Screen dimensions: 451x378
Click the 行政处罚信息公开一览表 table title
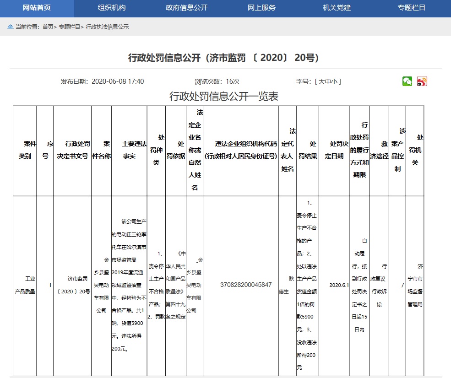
□ □ □ □ □
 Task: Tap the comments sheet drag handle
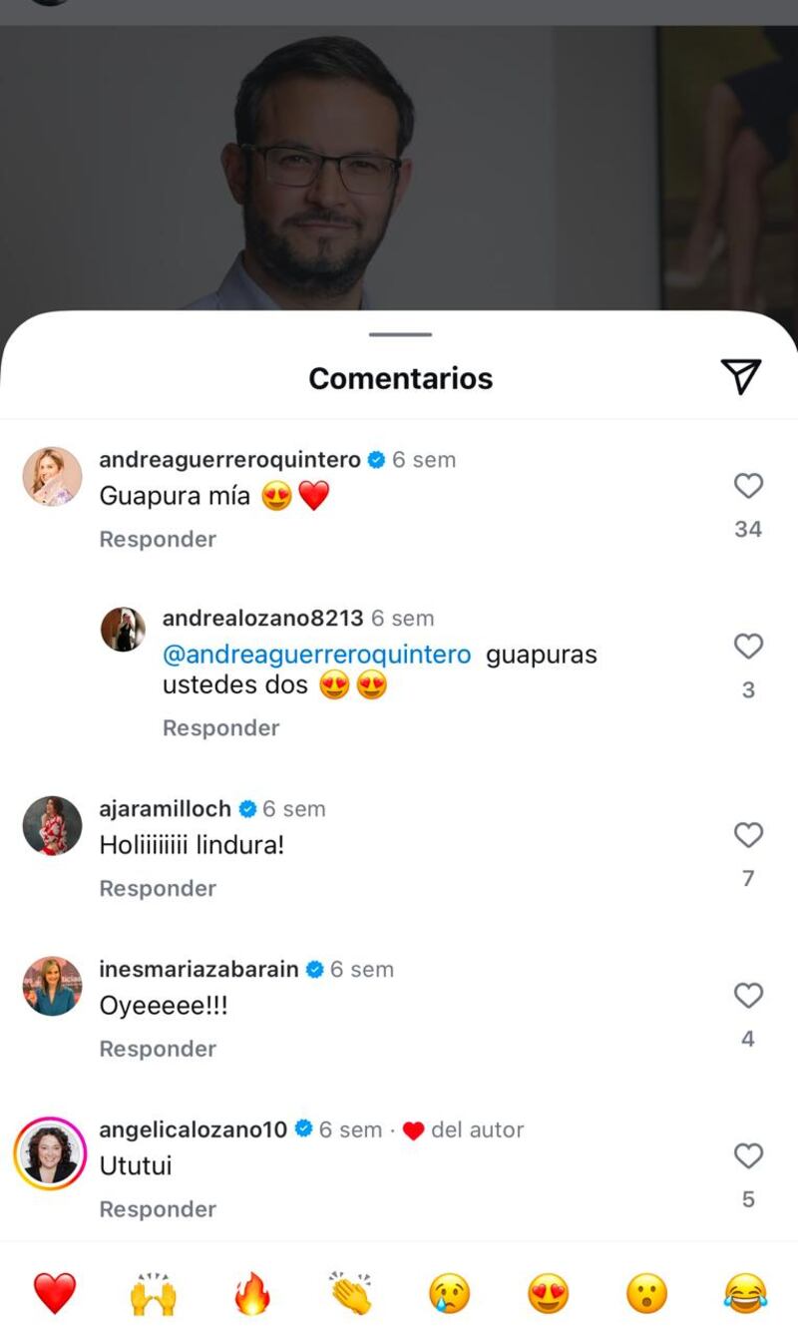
□ □ □ □ □
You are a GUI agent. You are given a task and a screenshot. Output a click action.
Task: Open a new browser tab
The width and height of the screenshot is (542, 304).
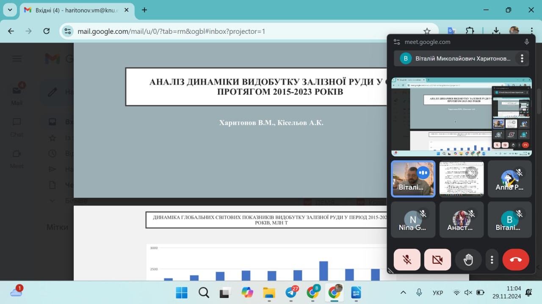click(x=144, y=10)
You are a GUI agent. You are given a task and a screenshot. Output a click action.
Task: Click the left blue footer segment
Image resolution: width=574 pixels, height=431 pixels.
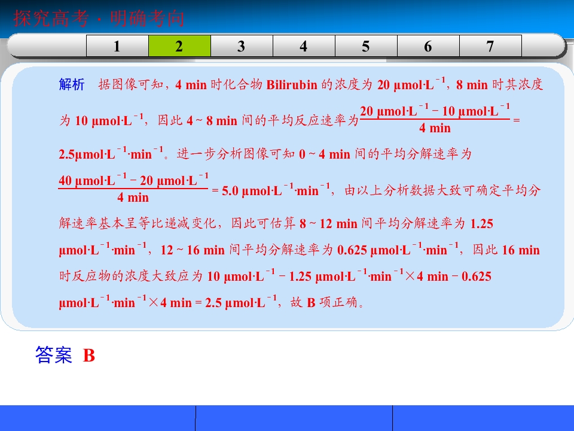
□ □ □ □ □
▸ **Work item**:
Beginning with the line holding "Screen dimensions: 451x378" and ending with the line holding "Click the 行政处罚信息公开一览表 table title", write out the stretch of material above exactly; add no further lines.

▸ **Written solution**:
Screen dimensions: 451x378
Click the 行政处罚信息公开一览表 table title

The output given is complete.